AIGA Eye on Design, July 26, 2017
July 26, 2017
Take Back the Fight Tells the History of Fighting Gender + Sexual Violence through Activist Design
Words by Madeleine Morley
Published on July 26th, 2017 (originally published here)
Questions of state and social attitudes towards gender and sexual violence have recently attracted widespread attention, spurred by everything from the attacks on women in Cologne early last year to the public outrage following the results of the Brock Turner case. It’s within this context that New York’s archive of protest, the Interference Archive, stages Take Back The Fight: Resisting Sexual Violence from the Ground Up, an exhibition focusing on responses to gender and sexual violence, told through printed ephemera.
It’s an exhibition that continues the Interference Archive’s mission of exploring the relationship between cultural production and social movements through a close look at the archive’s collection of posters, flyers, publications, and other materials of cultural ephemera and graphic design.
A collaboration with Lesbian Herstory Archives, Take Back the Fight is divided into various categories of community-based organizing, from 1970s feminism, to queer anti-violence activism, transgender anti-violence activism, to Riot Grrrl.
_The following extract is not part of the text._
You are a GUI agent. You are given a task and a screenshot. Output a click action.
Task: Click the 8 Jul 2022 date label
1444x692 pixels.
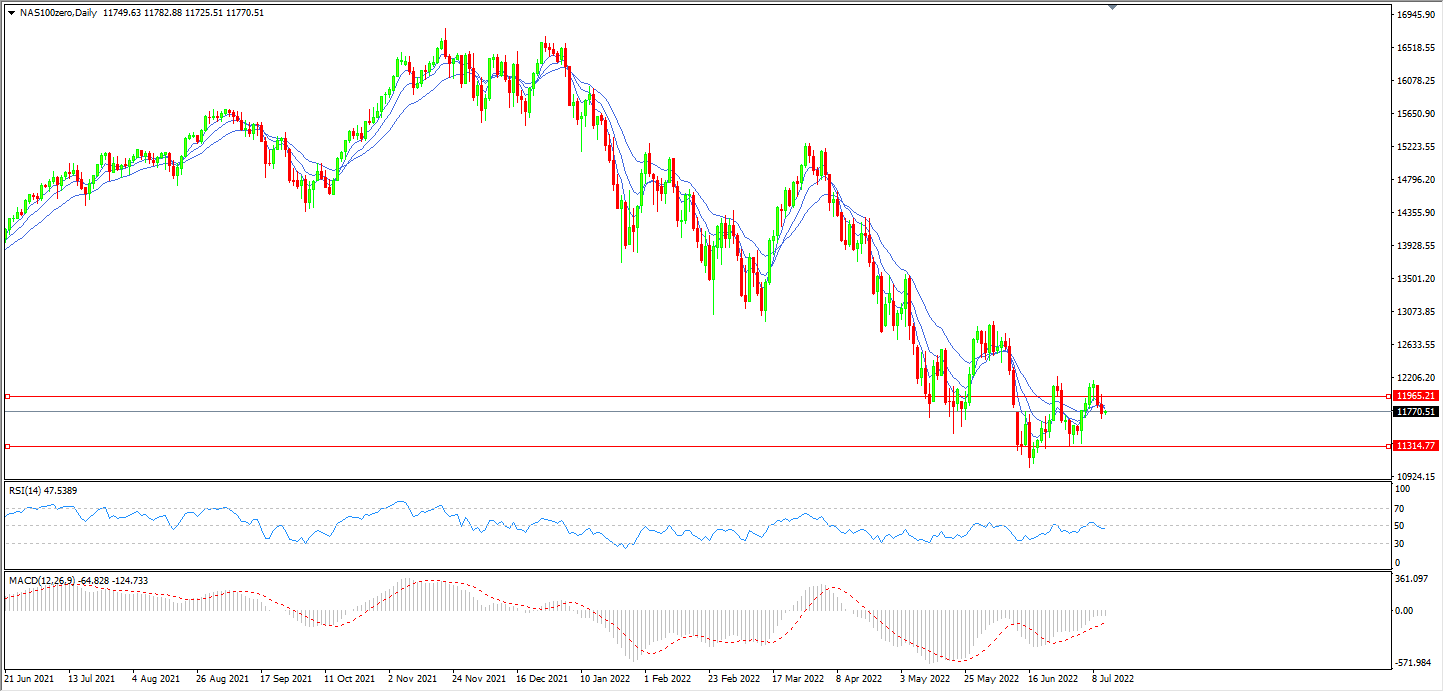[1113, 677]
It also includes a section of zines about consent and accountability; pamphlets with names like Asshole! and Let’s Talk.
There’s a section on campus activism that includes posters emerging out of Take Back the Night and photographs from the ‘20 Minutes of Action’ performance that took place at Stanford as a response to the Brock Turner case. Within a Social Media section, there is an iPad for visitors too look up hashtags and learn more about the context of online mobilization, and in a Self-Defense section, there are a number of instructional pamphlets like The Lesbian Anti-Rape Packet and The Women’s Guide to Guns.
One of the zines on display is Rocket Queen, a ‘perzine’ (personal zine) published during the early 2000s recounting the author Janet’s tales of working as a dancer in Asheville, NC. Rooted in the sex-positive feminism coming out of the feminist sex wars of the ‘80s (a period to which the exhibition also dedicates a section), Janet’s zine considers why someone would want to dance for money by looking at her own motivations for doing so. It considers ideas of freedom, power, and attention, and is tied together with hand-scrawled lettering that emphasizes the personal voice behind the publication.
Also on display is Discharge, a zine created by Mary Fondriest, a collaborator of Mary Summer and Erika Reinstein of Riot Grrrl Press. Its aesthetic falls into that of the Riot Grrrl period, but its stories of surviving sexual violence create a second context for the cut-and-paste style. The chopped-together graphics reflect the process of taking fractured and fragmented parts and stitching them together again to make a whole, visually enacting the process of mending.
Stitching and the process of “putting together again” is a recurring motif throughout the exhibition: also on display are a number of quilts from activist art project The Monument Quilt, a continually evolving collection of embroidered stories stitched by survivors of rape and abuse. From the Riot Grrrl period, the Interference Archive also showcases Free to Fight, a double album and booklet released by Candy Ass Records in 1995, subtitled “an interactive self-defense project.” The piece brings together recordings of all-women bands alongside self-defense instructions and personal testimonies.
Two of the exhibition’s five curators, Louise Barry and Monica Johnson, point out that while some of the graphics veer towards the counter-aggressive, there’s also a tendency within the context of publications about sexual assault for the graphic design to be neutral, quiet, and almost invisible. This is the case especially for works that address victims; the function is therefore a protective one.
“There are a lot of works, especially during the ‘80s, that are more discreet, and which don’t identify visually as being about violence or something female-centric,” say Barry and Johnson. “These examples don’t identify personhood either; they are almost anaemic and stripped back.” They cite the Handbook for Beaten Women, produced by the New York State Department of Social Services in 1984 as an example. “It’s likely that these publications were designed in this way so that they could exist in camouflage; a woman could put it discreetly into her handbag and it wouldn’t be noticed, which is especially important if she was still in a violent situation at home or elsewhere.”
The combination of works of print that are loud and counter-aggressive, and works that are quiet and neutral, signifies a prevalent tension in the history of activism—how to visualize an issue without re-visualizing the violence of it. The work displayed at Interference Archive shows various techniques that individuals have used to navigate the problem of communicating violence without creating violence porn. It also demonstrates how expressing anger visually has been an important way of supporting an appropriate response to sexual assault, therefore emphasizing that there is a place for all kinds of graphics, angles, and visual tactics within organizing.
Whatever the tactic, ultimately, Take Back the Fight is a collection of creative responses of support, and an exhibition that highlights how the creative act of printing and publishing itself has played a vital role in individual and collective healing. By showcasing such a diverse range of responses, it situates feminist resistance to violence as a collective struggle rather than a personal and internalized experience. Its own graphic is simple in the way that it represents mending and growing in numbers: it uses a green and blue color palette to represent the sky and the organic realm, denoting healing, growth, and strength.